The combined ‘plan investors’ will commit to purchase $800m of convertible preferred stock and approximately $175m of common stock in the reorganised Delphi. They will also commit to purchasing any unsubscribed shares of common stock in connection with an approximately $1.6bn rights offering that will be made available to existing common stockholders subject to approval of the bankruptcy court.


The rights offering would commence following confirmation of Delphi’s plan of reorganisation and run for 30 days.

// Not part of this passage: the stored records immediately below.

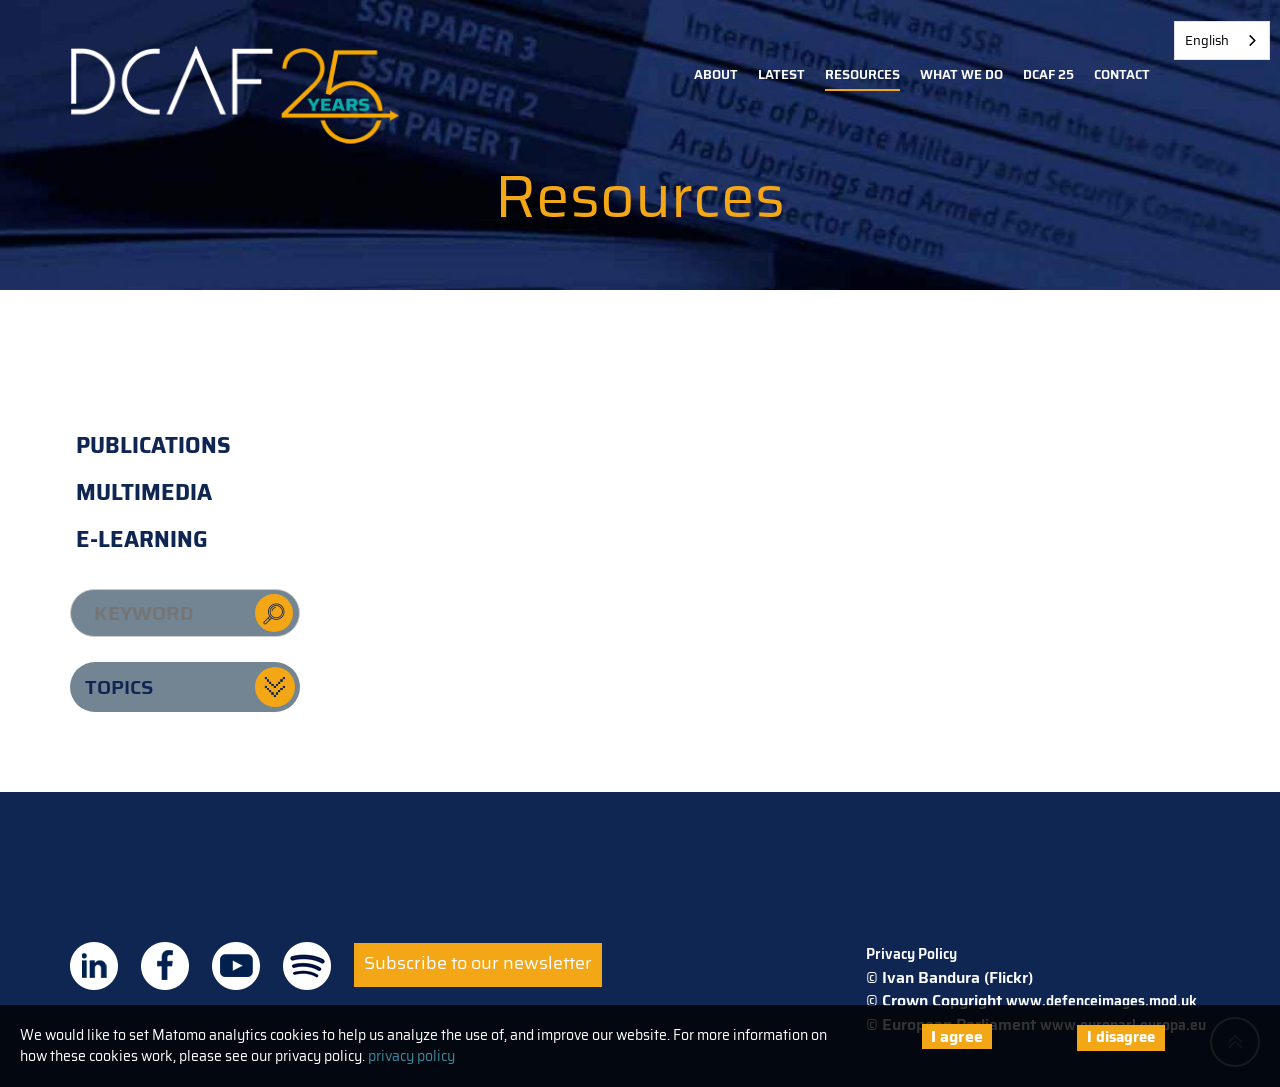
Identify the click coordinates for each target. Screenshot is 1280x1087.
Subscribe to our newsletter (478, 963)
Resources (862, 74)
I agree (957, 1036)
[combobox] (1222, 40)
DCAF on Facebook (165, 966)
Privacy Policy (911, 954)
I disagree (1121, 1037)
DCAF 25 (1048, 74)
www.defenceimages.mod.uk (1101, 1001)
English (1207, 40)
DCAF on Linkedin (94, 966)
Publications (153, 445)
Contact (1122, 74)
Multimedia (144, 492)
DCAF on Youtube (236, 966)
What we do (961, 74)
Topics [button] (119, 687)
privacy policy (411, 1056)
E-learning (142, 539)
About (716, 74)
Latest (781, 74)
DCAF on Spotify (307, 966)
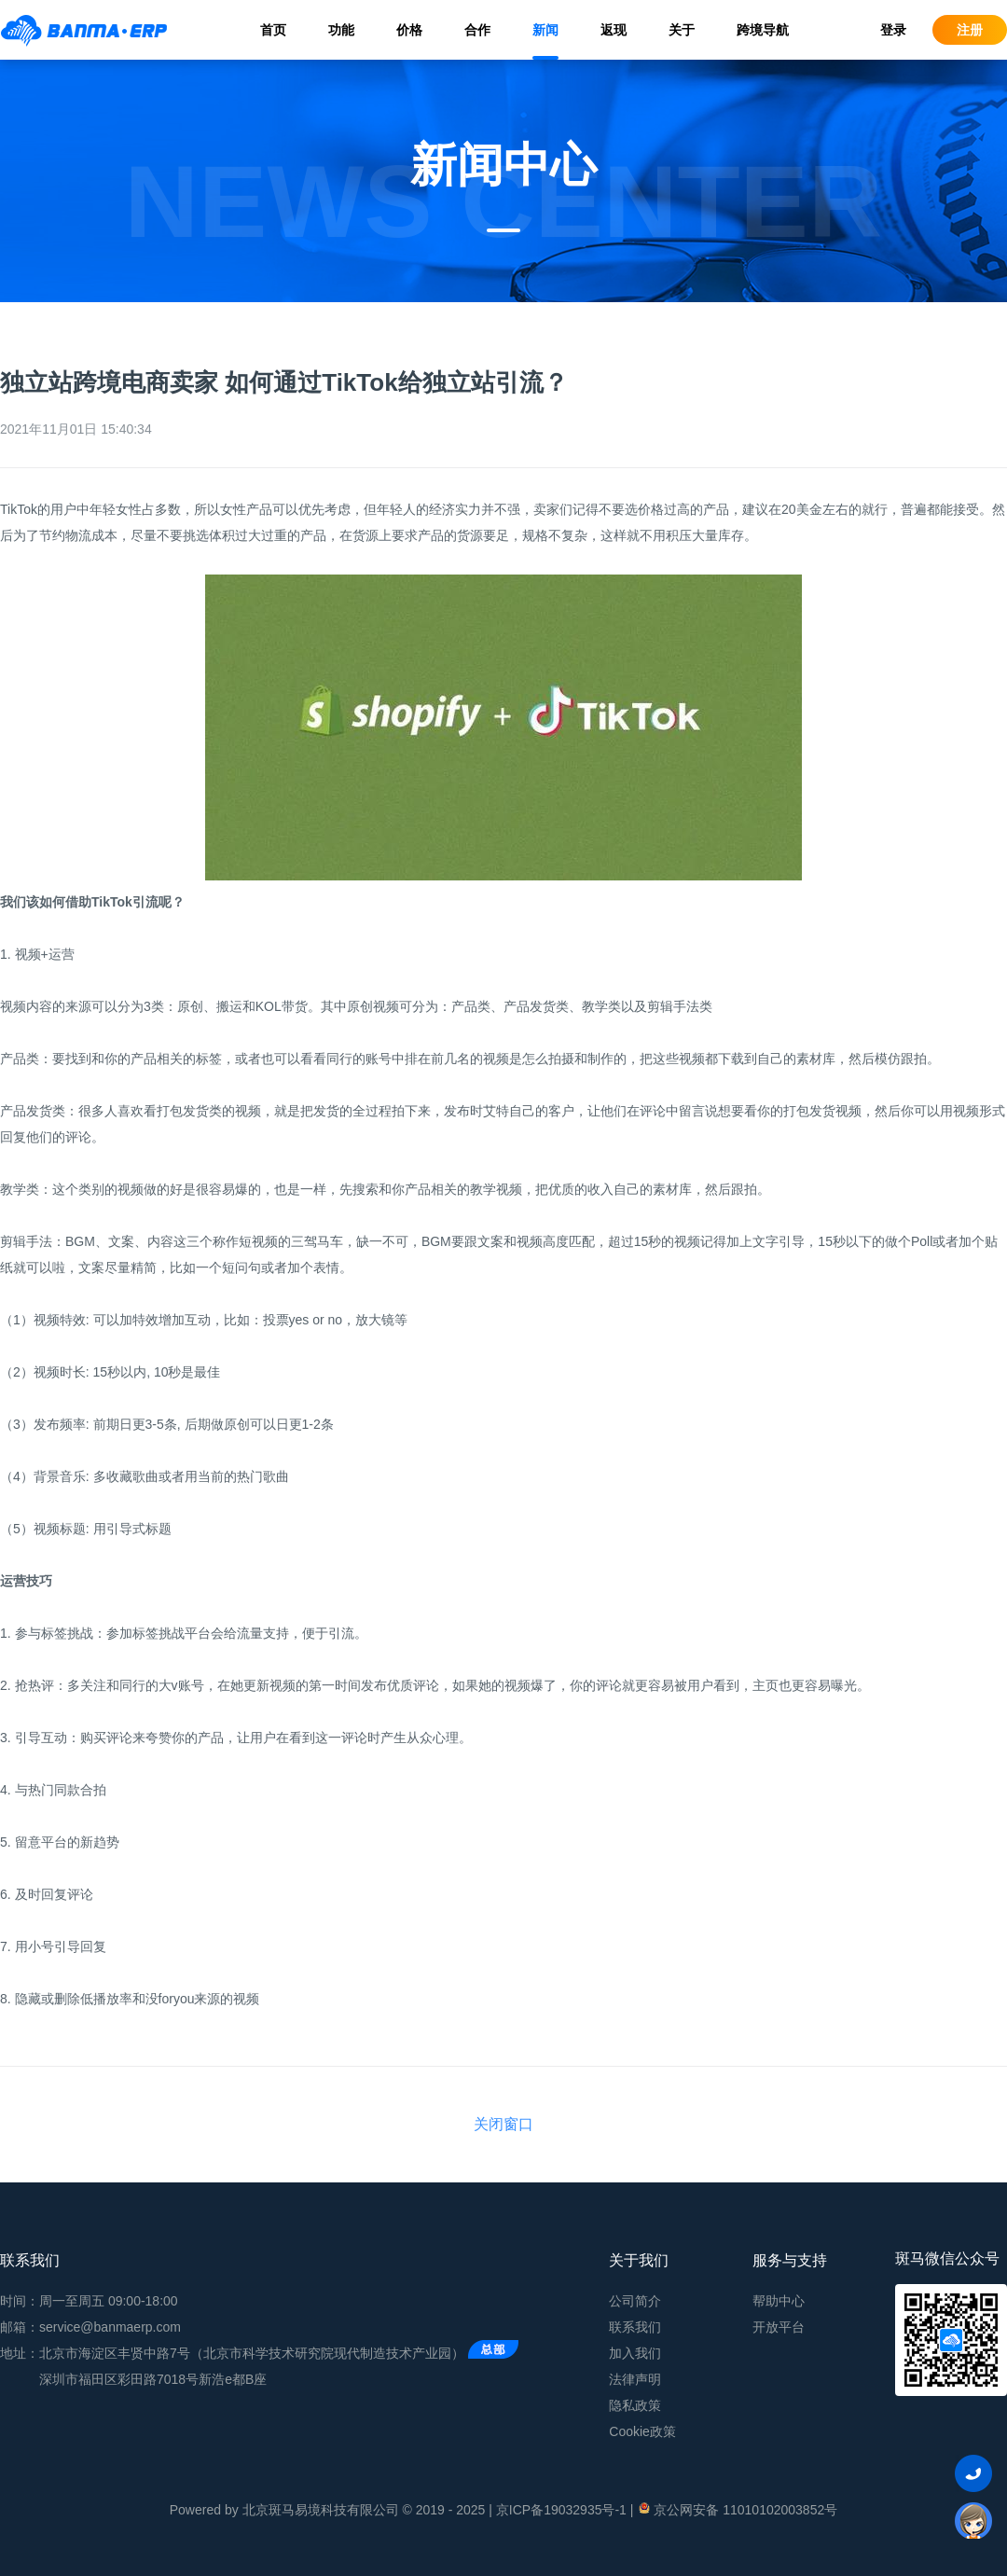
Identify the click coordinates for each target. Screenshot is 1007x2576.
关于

The private equity investors could invest up to $2.55bn in the reorganised company.


The new agreement further outlines Delphi’s proposed reorganisation, which includes payments to creditors and shareholders, treatment of GM’s claims, and corporate governance of the reorganised company.


These provisions had been the subject of a separate plan framework support agreement between Delphi, GM and the investors in the earlier now-terminated deal.


Under the new investment plan, all senior secured debt would be refinanced and paid in full and administrative and priority claims would also be paid in full.


Trade and other unsecured claims and unsecured funded debt claims would be satisfied in full with $3.0bn of common stock (66.7m out of a total of 147.6m shares) in the reorganised Delphi, at $45 per share, and approximately $1.2bn in cash. The framework requires that the amount of allowed trade and unsecured claims not exceed $1.7bn.


In exchange for GM’s financial contribution to the plan, and to meet GM’s claims against the company, the automaker will, among other things, get $2.7bn in cash.